*Exercise objective*.
From the first entry to the last, repeat them all exactly.

Information START

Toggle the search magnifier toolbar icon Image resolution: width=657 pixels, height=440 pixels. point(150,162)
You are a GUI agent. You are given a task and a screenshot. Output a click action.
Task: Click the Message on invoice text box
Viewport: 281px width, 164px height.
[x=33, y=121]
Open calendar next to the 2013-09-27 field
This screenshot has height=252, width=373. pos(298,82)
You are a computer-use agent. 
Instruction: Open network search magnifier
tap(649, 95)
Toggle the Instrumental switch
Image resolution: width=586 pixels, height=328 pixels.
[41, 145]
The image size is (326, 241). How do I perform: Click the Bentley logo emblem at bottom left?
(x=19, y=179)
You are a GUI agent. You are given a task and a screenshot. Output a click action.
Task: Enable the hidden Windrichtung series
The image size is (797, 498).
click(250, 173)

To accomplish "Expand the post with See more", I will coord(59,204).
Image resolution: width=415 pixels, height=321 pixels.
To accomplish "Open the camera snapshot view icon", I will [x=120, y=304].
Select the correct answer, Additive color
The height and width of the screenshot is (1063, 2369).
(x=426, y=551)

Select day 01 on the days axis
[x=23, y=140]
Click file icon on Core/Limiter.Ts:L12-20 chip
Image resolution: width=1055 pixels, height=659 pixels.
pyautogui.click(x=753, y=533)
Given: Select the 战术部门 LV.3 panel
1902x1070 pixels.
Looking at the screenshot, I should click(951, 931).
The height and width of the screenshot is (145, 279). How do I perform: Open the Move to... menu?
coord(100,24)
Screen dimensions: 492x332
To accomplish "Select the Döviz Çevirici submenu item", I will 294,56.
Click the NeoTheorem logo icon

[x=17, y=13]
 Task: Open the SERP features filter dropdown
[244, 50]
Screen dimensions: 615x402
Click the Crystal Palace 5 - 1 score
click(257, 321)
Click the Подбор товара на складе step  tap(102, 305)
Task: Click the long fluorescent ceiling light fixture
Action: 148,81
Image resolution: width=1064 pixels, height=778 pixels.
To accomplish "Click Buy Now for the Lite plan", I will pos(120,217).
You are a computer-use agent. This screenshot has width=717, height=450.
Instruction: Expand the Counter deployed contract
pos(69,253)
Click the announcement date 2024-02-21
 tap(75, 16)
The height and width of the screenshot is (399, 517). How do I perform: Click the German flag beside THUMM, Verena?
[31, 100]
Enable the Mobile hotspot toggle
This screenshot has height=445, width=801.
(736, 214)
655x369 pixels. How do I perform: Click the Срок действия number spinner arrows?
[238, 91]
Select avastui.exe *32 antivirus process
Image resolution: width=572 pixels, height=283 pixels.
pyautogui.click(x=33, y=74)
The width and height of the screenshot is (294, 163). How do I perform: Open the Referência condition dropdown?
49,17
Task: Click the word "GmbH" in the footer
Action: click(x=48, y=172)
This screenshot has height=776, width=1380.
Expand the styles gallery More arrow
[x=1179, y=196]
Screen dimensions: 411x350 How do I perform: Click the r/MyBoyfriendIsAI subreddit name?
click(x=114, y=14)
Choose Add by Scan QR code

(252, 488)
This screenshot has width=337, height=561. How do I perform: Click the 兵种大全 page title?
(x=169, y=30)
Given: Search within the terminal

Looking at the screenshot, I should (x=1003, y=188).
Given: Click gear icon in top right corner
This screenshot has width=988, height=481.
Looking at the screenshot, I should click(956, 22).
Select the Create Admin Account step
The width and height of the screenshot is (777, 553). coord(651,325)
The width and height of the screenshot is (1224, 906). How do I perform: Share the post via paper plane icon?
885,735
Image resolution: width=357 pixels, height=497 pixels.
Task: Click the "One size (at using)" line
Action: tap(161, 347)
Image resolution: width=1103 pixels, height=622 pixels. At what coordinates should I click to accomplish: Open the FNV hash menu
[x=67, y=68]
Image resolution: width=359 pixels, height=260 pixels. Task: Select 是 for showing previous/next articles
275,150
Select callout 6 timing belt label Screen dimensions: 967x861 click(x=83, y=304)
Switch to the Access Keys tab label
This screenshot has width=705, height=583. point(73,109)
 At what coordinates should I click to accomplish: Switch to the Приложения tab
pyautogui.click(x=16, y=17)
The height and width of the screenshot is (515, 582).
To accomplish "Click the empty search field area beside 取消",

Information END

*Written answer*.
Toggle the search magnifier toolbar icon Image resolution: width=657 pixels, height=440 pixels. point(150,162)
You are a GUI agent. You are given a task and a screenshot. Output a click action.
Task: Click the Message on invoice text box
Viewport: 281px width, 164px height.
[x=33, y=121]
Open calendar next to the 2013-09-27 field
This screenshot has height=252, width=373. pos(298,82)
You are a computer-use agent. 
Instruction: Open network search magnifier
tap(649, 95)
Toggle the Instrumental switch
Image resolution: width=586 pixels, height=328 pixels.
[41, 145]
The image size is (326, 241). How do I perform: Click the Bentley logo emblem at bottom left?
(x=19, y=179)
You are a GUI agent. You are given a task and a screenshot. Output a click action.
Task: Enable the hidden Windrichtung series
The image size is (797, 498).
click(250, 173)

To accomplish "Expand the post with See more", I will coord(59,204).
Image resolution: width=415 pixels, height=321 pixels.
To accomplish "Open the camera snapshot view icon", I will [x=120, y=304].
Select the correct answer, Additive color
The height and width of the screenshot is (1063, 2369).
(x=426, y=551)

Select day 01 on the days axis
[x=23, y=140]
Click file icon on Core/Limiter.Ts:L12-20 chip
Image resolution: width=1055 pixels, height=659 pixels.
pyautogui.click(x=753, y=533)
Given: Select the 战术部门 LV.3 panel
1902x1070 pixels.
Looking at the screenshot, I should click(951, 931).
The height and width of the screenshot is (145, 279). How do I perform: Open the Move to... menu?
coord(100,24)
Screen dimensions: 492x332
To accomplish "Select the Döviz Çevirici submenu item", I will 294,56.
Click the NeoTheorem logo icon

[x=17, y=13]
 Task: Open the SERP features filter dropdown
[244, 50]
Screen dimensions: 615x402
Click the Crystal Palace 5 - 1 score
click(257, 321)
Click the Подбор товара на складе step  tap(102, 305)
Task: Click the long fluorescent ceiling light fixture
Action: 148,81
Image resolution: width=1064 pixels, height=778 pixels.
To accomplish "Click Buy Now for the Lite plan", I will pos(120,217).
You are a computer-use agent. This screenshot has width=717, height=450.
Instruction: Expand the Counter deployed contract
pos(69,253)
Click the announcement date 2024-02-21
 tap(75, 16)
The height and width of the screenshot is (399, 517). How do I perform: Click the German flag beside THUMM, Verena?
[31, 100]
Enable the Mobile hotspot toggle
This screenshot has height=445, width=801.
(736, 214)
655x369 pixels. How do I perform: Click the Срок действия number spinner arrows?
[238, 91]
Select avastui.exe *32 antivirus process
Image resolution: width=572 pixels, height=283 pixels.
pyautogui.click(x=33, y=74)
The width and height of the screenshot is (294, 163). How do I perform: Open the Referência condition dropdown?
49,17
Task: Click the word "GmbH" in the footer
Action: click(x=48, y=172)
This screenshot has height=776, width=1380.
Expand the styles gallery More arrow
[x=1179, y=196]
Screen dimensions: 411x350 How do I perform: Click the r/MyBoyfriendIsAI subreddit name?
click(x=114, y=14)
Choose Add by Scan QR code

(252, 488)
This screenshot has width=337, height=561. How do I perform: Click the 兵种大全 page title?
(x=169, y=30)
Given: Search within the terminal

Looking at the screenshot, I should (x=1003, y=188).
Given: Click gear icon in top right corner
This screenshot has width=988, height=481.
Looking at the screenshot, I should click(956, 22).
Select the Create Admin Account step
The width and height of the screenshot is (777, 553). coord(651,325)
The width and height of the screenshot is (1224, 906). How do I perform: Share the post via paper plane icon?
885,735
Image resolution: width=357 pixels, height=497 pixels.
Task: Click the "One size (at using)" line
Action: tap(161, 347)
Image resolution: width=1103 pixels, height=622 pixels. At what coordinates should I click to accomplish: Open the FNV hash menu
[x=67, y=68]
Image resolution: width=359 pixels, height=260 pixels. Task: Select 是 for showing previous/next articles
275,150
Select callout 6 timing belt label Screen dimensions: 967x861 click(x=83, y=304)
Switch to the Access Keys tab label
This screenshot has width=705, height=583. point(73,109)
 At what coordinates should I click to accomplish: Switch to the Приложения tab
pyautogui.click(x=16, y=17)
The height and width of the screenshot is (515, 582).
To accomplish "Click the empty search field area beside 取消",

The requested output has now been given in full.